Sono molto contento che abbiate accolto di cuore ciò che vi ho scritto nella scorsa lettera e siate d’accordo a comportarvi così. Vi aiuti il Signore!
Dio ci ha dato questa vita perché abbiamo il tempo di prepararci a quella dopo la morte. Questa è breve, quella non ha fine. Benché essa sia breve, nel suo corso si possono preparare le provvigioni per tutta l’eternità. Ogni buona azione va lassù, come in un piccolo deposito; da tutti questi depositi si forma un capitale le cui percentuali determineranno il patrimonio del risparmiatore per tutta l’eternità. Chi manda depositi maggiori, avrà il patrimonio maggiore. Il Signore dà a ciascuno secondo le sue opere.
Ecco, di questo dovremmo ora preoccuparci: di mandare là più depositi che sia possibile. E questa cura non è complicata né pesante, come testimonia lo stesso Signore dicendo: «Il mio gioco è dolce e il mio carico è leggero» (Mt 11,30).

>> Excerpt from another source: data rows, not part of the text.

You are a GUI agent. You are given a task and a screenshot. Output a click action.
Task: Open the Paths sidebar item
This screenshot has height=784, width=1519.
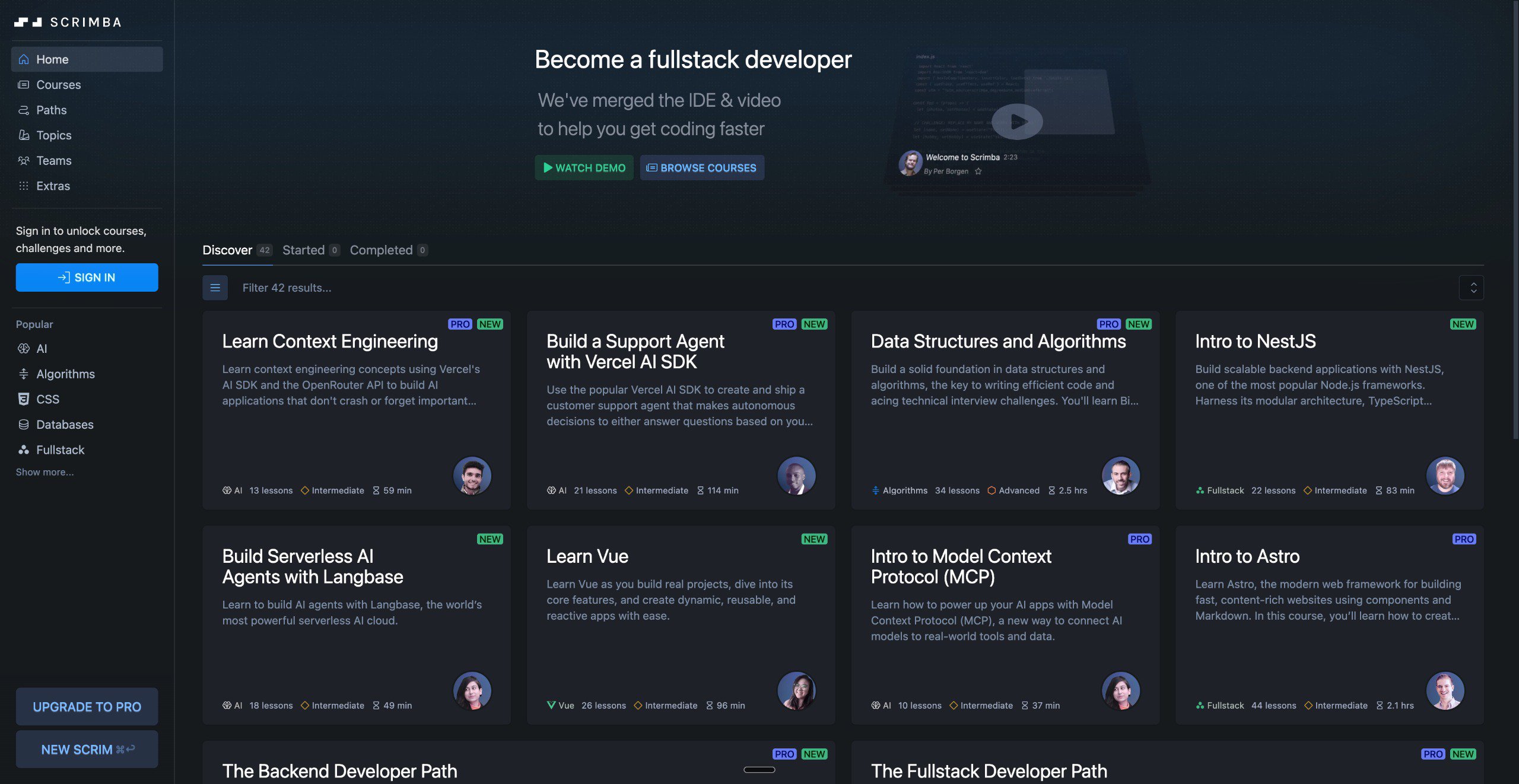(x=51, y=110)
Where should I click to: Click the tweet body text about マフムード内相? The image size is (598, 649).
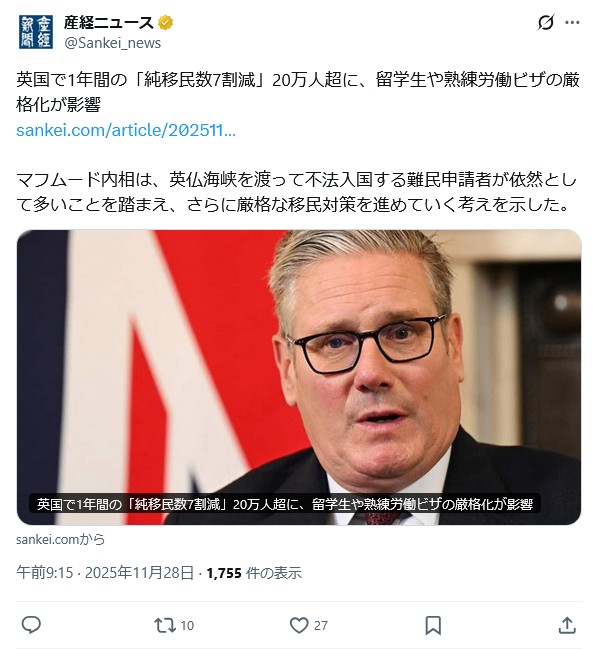[296, 192]
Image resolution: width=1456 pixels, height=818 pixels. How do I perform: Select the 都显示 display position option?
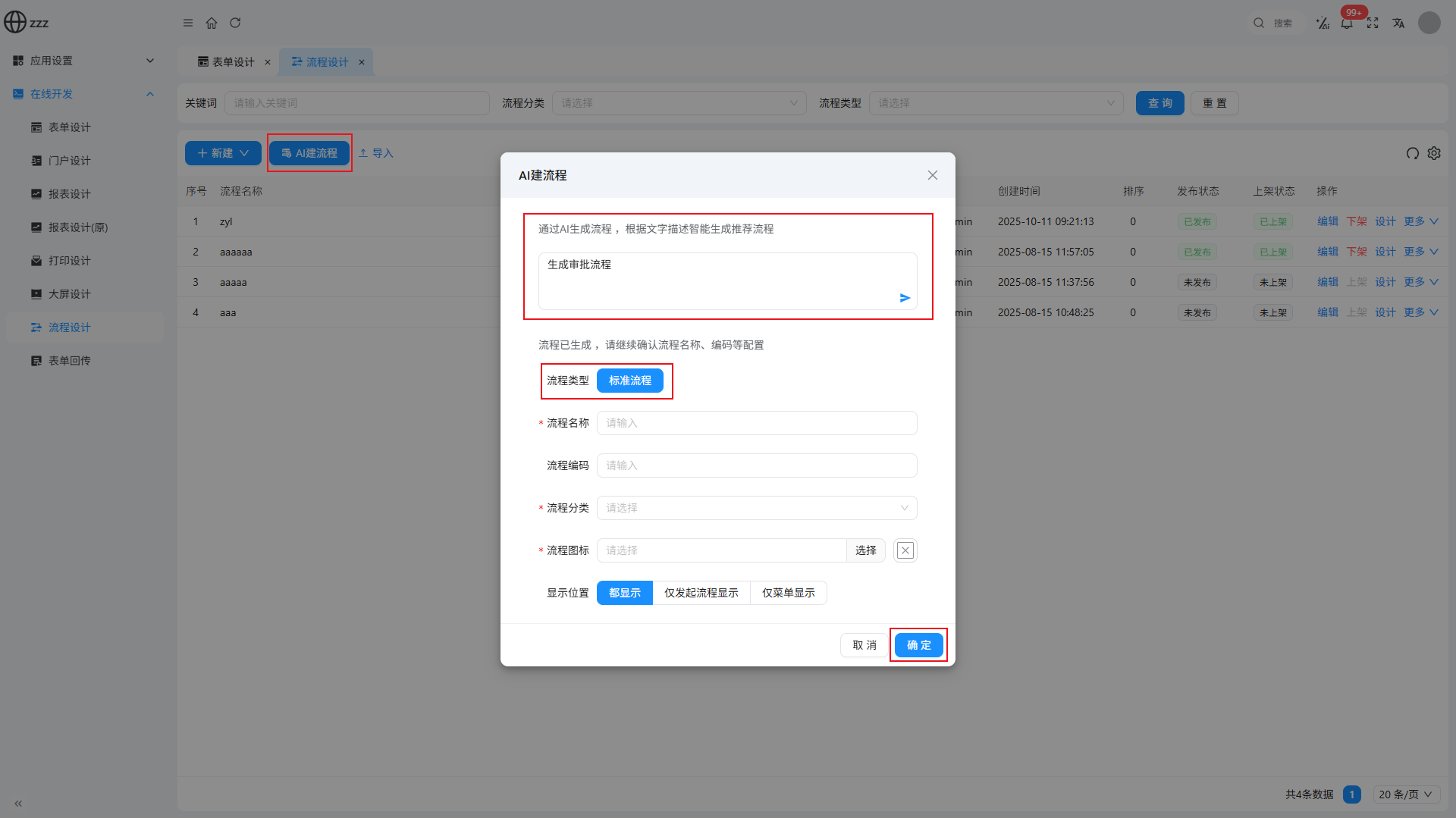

Vi ho parlato di questo in rapporto ai pensieri che vi turbano per togliervi dalla vostra pena, quasi viveste tutta la vostra vita senza scopo se continuerete a vivere come vivete. La struttura della vita cristiana è questa: credi in Dio, nella adorata Trinità, in Gesù Cristo Signore, che ci ha salvato, e nella grazia dello Spirito Santo e, partecipando al dinamismo della grazia, i divini sacramenti della santa Chiesa, vivi secondo i comandamenti del Vangelo, animata dalla speranza che Dio, per la nostra piccola opera, secondo la misura delle nostre forze e grazie alla fede nel Signore Salvatore e alla obbedienza verso di lui, non ci priverà del cielo. Vi aggiungo tutto ciò perché vediate in quale spirito dobbiamo operare noi, che siamo cristiani. Altri, infatti, dicono: fai, fai; e altri: credi, credi. E’ necessario l’uno e l’altro: unire la fede con le opere e le opere con la fede.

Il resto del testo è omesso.